Ideally, remaking a film is an opportunity to 1) improve upon imperfect material, 2) recontextualize the source through a new perspective or 3) trap new audiences into falling for the same trick twice. This absolutely indefensible new take on Adrian Lyne’s 1990 film Jacob’s Ladder fails on all accounts, doing so in such an extravagant way as to imply an elaborate prank by someone in development. It is the single worst movie of 2019 thus far, and the idea that a worse film could be looming somewhere on the horizon should be cause to shut down every movie theater and bar the doors from the inside.
To keep it simple, the original Jacob’s Ladder was a unique psychological thriller that used PTSD and the Vietnam war as useful pretense to explore screenwriter Bruce Joel Rubin’s narrative preoccupations with the nature of life and death, something he would later encapsulate in far friendlier fashion with the film Ghost. But between Rubin’s brilliant prose and Lyne’s clever staging, the story of Jacob Singer (Tim Robbins) was a harrowing and effective one. The audience’s mind and heart are wrenched back and forth as this veteran experiences confusing flashbacks to combat, disturbing visions of monsters and inconsistencies in daily life that call him to question his own reality. Its conclusion works so well because until it comes, the film can be easily read as a metaphysical genre piece as it can as a docudrama about the lasting effects of trauma.

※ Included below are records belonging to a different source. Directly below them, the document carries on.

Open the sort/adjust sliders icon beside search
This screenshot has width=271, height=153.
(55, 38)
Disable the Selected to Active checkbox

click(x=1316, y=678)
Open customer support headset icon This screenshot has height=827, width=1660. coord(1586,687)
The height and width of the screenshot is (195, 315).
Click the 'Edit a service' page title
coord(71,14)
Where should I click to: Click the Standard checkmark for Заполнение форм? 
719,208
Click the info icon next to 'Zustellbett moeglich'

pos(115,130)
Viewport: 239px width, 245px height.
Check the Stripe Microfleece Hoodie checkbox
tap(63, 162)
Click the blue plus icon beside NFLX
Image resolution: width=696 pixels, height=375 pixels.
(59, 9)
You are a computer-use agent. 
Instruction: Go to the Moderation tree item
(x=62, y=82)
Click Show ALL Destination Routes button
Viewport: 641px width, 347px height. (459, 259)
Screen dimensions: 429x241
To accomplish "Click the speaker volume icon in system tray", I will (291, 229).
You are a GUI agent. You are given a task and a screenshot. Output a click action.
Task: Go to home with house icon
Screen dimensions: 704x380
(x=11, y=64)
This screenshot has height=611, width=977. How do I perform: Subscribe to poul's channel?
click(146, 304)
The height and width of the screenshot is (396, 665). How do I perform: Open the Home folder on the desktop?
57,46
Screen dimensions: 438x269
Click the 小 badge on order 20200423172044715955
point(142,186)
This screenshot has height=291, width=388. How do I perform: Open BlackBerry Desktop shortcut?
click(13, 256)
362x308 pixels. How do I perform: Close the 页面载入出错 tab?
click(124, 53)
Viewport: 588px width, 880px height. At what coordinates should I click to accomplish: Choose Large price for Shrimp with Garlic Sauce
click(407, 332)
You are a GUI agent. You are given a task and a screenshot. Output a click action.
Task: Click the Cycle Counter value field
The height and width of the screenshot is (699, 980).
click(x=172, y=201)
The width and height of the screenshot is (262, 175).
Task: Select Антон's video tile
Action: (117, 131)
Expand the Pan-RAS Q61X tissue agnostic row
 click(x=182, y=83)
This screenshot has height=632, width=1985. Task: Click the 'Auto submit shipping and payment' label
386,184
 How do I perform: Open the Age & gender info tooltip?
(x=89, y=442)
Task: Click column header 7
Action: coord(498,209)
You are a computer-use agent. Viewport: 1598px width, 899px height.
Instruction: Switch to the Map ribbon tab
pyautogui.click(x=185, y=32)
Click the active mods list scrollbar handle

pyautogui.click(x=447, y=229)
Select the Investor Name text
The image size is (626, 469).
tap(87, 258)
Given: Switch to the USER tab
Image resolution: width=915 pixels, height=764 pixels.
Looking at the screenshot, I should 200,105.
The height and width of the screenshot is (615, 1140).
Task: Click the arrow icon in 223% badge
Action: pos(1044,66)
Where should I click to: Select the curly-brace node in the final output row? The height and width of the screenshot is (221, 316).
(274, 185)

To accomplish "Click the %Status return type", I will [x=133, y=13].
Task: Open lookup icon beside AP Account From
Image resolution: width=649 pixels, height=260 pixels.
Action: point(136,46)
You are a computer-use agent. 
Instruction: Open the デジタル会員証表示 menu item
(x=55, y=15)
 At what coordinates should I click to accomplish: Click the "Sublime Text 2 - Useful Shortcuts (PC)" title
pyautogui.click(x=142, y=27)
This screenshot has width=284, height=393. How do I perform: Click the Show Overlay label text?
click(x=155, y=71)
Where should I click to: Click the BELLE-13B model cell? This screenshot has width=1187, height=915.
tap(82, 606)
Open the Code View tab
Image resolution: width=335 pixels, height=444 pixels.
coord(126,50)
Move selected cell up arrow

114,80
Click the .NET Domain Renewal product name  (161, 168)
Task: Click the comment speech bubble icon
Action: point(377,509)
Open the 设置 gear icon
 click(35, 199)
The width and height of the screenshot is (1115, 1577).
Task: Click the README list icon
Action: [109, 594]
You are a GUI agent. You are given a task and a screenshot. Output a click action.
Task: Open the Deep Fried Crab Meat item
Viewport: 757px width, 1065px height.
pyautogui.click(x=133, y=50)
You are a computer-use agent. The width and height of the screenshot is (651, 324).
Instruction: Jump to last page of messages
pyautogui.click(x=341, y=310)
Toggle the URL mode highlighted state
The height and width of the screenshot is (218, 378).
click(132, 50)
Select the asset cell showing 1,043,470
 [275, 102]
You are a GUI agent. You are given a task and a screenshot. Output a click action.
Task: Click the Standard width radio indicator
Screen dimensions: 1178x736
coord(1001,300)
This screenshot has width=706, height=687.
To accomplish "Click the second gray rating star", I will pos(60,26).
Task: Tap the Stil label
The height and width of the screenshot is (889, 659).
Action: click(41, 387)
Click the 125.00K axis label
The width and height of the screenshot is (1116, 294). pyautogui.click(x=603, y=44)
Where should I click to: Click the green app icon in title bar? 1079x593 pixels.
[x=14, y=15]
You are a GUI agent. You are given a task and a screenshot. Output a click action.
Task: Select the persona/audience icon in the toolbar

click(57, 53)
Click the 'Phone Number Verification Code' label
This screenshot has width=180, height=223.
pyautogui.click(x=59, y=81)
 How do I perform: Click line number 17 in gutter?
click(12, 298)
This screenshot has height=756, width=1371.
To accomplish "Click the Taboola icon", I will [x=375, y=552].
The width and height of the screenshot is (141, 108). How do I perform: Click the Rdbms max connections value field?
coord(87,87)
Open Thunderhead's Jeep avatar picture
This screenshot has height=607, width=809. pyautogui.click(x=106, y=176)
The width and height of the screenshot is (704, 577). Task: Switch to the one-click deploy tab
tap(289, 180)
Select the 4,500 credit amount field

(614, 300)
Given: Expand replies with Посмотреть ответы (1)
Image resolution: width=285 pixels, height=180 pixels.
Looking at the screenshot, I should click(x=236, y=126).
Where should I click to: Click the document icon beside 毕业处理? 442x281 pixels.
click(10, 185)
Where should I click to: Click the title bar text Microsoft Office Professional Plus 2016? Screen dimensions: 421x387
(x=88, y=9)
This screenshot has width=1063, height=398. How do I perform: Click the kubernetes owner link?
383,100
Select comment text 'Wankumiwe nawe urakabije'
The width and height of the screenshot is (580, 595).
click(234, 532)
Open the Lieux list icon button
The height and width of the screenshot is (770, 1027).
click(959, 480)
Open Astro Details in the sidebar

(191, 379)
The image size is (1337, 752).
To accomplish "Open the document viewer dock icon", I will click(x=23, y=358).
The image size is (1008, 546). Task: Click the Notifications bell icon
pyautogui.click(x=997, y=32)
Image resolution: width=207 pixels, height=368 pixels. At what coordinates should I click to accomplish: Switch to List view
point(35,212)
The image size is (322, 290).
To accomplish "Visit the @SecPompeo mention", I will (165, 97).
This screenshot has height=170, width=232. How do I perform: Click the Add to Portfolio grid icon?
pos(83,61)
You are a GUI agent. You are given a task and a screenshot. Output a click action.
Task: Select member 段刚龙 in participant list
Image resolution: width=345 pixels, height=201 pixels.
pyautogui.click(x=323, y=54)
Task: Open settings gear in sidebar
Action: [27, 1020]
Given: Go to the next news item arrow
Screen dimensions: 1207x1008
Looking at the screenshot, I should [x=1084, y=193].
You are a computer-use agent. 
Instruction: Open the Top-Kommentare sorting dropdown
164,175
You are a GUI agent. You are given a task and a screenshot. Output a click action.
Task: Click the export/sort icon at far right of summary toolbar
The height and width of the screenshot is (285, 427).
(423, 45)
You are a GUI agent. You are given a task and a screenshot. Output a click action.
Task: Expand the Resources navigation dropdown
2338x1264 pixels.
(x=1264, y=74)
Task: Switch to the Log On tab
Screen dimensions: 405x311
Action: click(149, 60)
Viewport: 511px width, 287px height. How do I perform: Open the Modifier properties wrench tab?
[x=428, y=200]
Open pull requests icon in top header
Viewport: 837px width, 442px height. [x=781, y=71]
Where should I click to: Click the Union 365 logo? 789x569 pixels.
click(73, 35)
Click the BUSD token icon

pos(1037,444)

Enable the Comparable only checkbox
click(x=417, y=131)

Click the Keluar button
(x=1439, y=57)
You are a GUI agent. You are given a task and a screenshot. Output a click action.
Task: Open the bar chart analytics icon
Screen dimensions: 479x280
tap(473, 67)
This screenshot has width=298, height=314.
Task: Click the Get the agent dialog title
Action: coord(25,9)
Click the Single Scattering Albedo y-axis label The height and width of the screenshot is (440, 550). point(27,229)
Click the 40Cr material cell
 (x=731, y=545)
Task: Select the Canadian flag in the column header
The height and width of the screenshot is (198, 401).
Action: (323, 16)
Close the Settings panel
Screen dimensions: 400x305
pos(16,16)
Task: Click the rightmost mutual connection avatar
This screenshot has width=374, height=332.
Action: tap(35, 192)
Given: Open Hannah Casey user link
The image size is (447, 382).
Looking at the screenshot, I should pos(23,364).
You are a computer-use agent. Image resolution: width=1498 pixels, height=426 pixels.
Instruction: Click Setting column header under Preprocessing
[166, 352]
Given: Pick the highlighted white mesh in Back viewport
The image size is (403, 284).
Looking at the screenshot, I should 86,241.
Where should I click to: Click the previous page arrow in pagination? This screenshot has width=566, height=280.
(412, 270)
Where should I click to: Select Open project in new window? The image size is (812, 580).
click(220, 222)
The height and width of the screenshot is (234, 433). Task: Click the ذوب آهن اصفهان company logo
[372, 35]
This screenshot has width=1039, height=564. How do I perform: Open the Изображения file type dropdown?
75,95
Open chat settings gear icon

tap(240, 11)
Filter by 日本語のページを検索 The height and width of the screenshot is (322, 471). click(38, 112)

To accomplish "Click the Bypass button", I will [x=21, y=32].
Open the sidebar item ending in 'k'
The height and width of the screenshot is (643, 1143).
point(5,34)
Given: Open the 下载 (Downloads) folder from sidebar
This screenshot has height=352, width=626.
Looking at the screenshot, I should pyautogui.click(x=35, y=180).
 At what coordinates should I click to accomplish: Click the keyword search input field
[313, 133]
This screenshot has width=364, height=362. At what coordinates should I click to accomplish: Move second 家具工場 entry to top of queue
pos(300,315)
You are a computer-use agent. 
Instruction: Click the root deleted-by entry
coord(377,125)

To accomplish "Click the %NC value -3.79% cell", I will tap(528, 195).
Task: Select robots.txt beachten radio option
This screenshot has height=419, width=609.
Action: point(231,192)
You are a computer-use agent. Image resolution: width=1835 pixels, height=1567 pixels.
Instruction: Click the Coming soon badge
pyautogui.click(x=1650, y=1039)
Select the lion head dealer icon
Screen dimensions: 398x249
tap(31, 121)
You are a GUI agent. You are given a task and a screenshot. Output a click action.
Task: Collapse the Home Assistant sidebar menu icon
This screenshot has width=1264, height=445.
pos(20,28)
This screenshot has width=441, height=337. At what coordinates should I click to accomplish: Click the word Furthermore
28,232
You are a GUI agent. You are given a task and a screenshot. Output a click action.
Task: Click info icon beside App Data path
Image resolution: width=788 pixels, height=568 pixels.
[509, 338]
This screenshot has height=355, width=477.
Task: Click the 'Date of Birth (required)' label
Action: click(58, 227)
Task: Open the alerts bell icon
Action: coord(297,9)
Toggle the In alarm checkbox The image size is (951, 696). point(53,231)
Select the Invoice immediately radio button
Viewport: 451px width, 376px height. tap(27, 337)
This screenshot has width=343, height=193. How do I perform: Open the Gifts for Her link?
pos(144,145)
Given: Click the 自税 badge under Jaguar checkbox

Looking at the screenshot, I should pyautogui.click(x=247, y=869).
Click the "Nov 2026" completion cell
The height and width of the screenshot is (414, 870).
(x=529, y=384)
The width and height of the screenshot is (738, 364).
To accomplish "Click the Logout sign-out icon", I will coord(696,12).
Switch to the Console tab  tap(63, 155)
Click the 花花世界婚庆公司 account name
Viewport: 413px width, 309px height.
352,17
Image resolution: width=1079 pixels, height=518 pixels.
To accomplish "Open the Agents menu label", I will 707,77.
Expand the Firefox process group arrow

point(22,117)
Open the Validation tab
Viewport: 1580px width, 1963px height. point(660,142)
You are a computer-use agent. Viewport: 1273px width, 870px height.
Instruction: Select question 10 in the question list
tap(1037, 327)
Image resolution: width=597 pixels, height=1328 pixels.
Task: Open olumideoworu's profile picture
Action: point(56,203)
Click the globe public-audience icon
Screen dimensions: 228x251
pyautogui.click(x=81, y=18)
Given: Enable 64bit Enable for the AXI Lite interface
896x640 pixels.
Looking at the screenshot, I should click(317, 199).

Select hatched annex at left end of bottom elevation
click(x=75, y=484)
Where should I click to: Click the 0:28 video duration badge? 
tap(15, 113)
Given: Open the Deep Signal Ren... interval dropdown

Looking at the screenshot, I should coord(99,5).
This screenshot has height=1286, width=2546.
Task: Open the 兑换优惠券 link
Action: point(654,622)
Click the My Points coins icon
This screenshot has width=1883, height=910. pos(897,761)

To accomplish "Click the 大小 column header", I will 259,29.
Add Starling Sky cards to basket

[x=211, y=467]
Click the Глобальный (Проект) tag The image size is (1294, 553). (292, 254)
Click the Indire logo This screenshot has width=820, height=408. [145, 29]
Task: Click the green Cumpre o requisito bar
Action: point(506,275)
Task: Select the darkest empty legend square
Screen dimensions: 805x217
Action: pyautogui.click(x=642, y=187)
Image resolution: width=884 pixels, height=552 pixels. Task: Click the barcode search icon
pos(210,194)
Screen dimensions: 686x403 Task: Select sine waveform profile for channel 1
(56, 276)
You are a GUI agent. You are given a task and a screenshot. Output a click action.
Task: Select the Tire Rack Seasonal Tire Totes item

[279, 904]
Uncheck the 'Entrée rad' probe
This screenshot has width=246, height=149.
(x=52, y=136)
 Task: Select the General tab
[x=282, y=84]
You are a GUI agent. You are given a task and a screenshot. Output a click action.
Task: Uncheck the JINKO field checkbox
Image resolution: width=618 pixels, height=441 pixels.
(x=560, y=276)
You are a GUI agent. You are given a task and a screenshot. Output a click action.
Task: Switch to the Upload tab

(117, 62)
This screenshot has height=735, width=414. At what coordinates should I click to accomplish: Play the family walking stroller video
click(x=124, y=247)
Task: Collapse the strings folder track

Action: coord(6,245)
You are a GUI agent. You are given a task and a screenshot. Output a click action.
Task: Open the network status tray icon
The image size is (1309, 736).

This new film purports to be less of a remake as much as it is a reimagining, which by now anyone can translate as Hollywood speak for “the same thing, but shittier.” Vietnam is swapped for Iraq, Robbins for dreamy-eyed Michael Ealy, and the complexity of the original’s film’s haunting dream logic for the blunt force style of video game cut scenes telegraphing at every turn that Something Isn’t Right. The original film was hugely influential on the “Silent Hill” games and other horror projects, but it wasn’t outright horror itself. It was more concerned with discomfiting and probing its audience than slapping its audience in the face with awkward jump scares.
It also had the benefit of looking and feeling real from the outset. Lyne spent plenty of time with Jacob in his everyday life as normal, vibrant and full of believable interactions, so that when the intrusions came in it would be as unsettling for the viewer as it was for Jacob. But director David M. Rosenthal and the three credited writers it took to replicate Rubin’s text detach the narrative from Jacob’s POV immediately, instead choosing to present it as a procedural about soldiers going missing. This means we’re treated to a highly stylized and overwrought tone that resembles a Fox pilot or a music video from the early ‘00s, where Jacob is solving a missing case about his dead brother (Jessie Williams).
Now, outside of casting Ealy and Williams as brothers (they look more related than any other two unrelated men in the industry), there is not a single diverging creative choice made here that makes for a stronger or appreciably more interesting film than its source. None of the characters are ever given room to be real people, so when they become erratic or see things that aren’t there or argue about what they know to be true, the audience isn’t tethered to their perspective enough to believe them or care if they’re wrong. It just presents a bunch of randomized spectacle, with heavy and ugly special effects that heavily suggest we’re watching a spin-off of The CW’s “Supernatural.”
By the time the third act mercifully arrives, the obvious twist unfolds so insultingly that the prospect of 20 more screen minutes feels like pouring salt in an open wound. The explanations for the “horrors” we’ve been subjected to would be disappointing at the end of a SyFy original movie, much less the remake of one of the most enduring and impressive films of the ‘90s. The approach to the intersection between war and science fiction has more in common with Jonathan Demme’s remake of The Manchurian Candidate than anything in Jacob’s Ladder, but lacks the depth and insight of even that experimental entry in the Hollywood IP Remix Canon.
The new Jacob’s Ladder is offensive garbage and wastes the talents of a handful of skilled actors who honestly might have arrived at a better film merely by free associating in front of a camcorder for two uncut hours. It’s truly a waste of money, time, resources and our attention.